> Your task
Your copy should repeat each record exactly and contain none of the pictures.
** Given records follows **
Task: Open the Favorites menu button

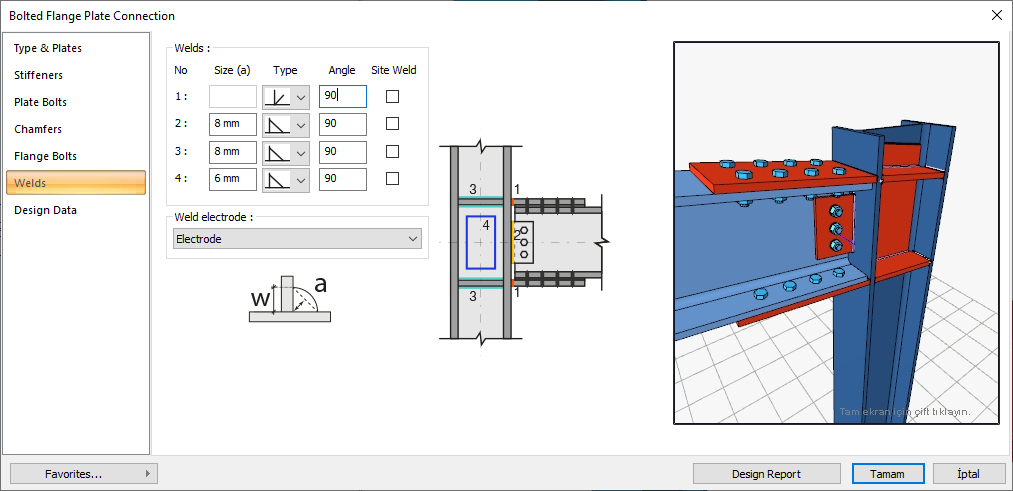Action: [x=84, y=474]
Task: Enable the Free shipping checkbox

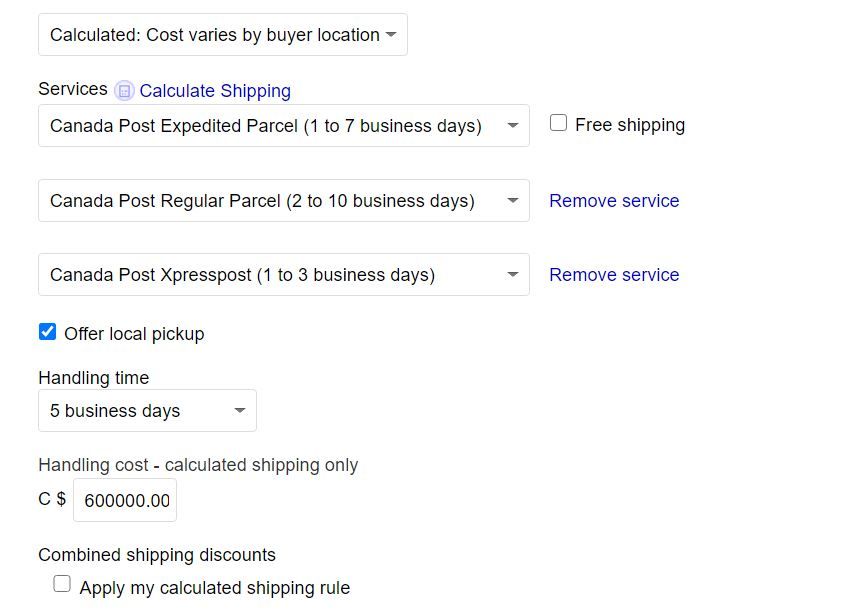Action: pyautogui.click(x=558, y=122)
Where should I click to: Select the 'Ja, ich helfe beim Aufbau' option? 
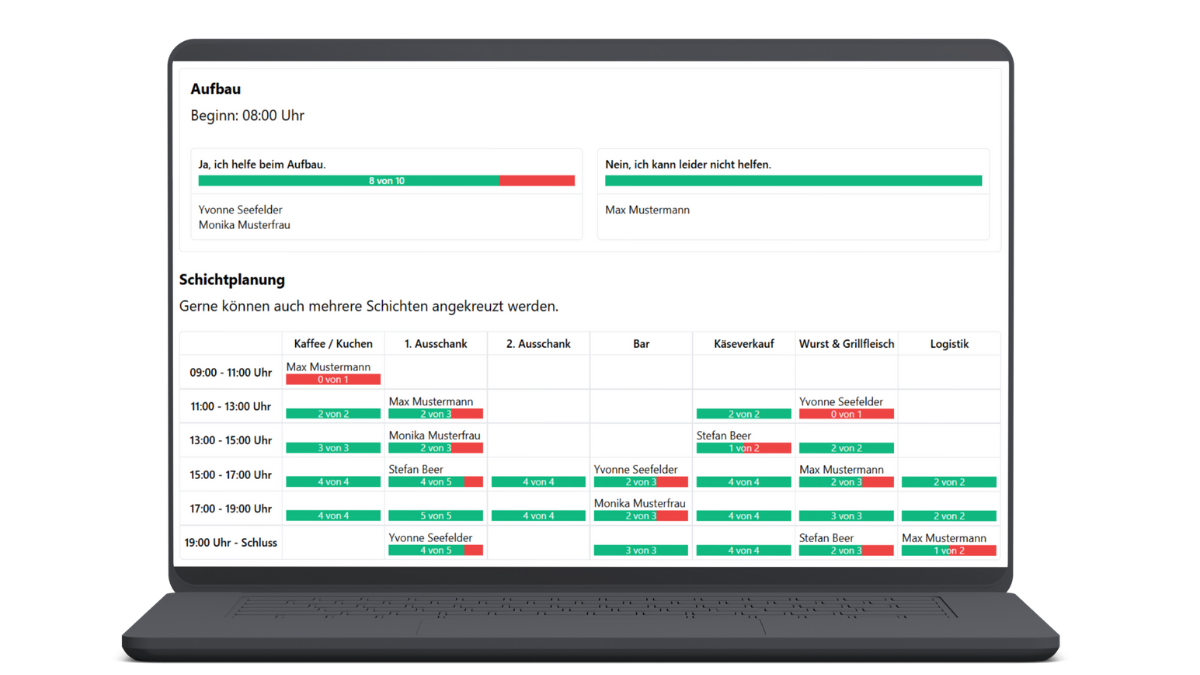pos(262,164)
** End of Given records **
> Task solution
Task: Open the Favorites menu button

Action: [x=84, y=474]
Task: Enable the Free shipping checkbox

Action: pyautogui.click(x=558, y=122)
Where should I click to: Select the 'Ja, ich helfe beim Aufbau' option? 
pos(262,164)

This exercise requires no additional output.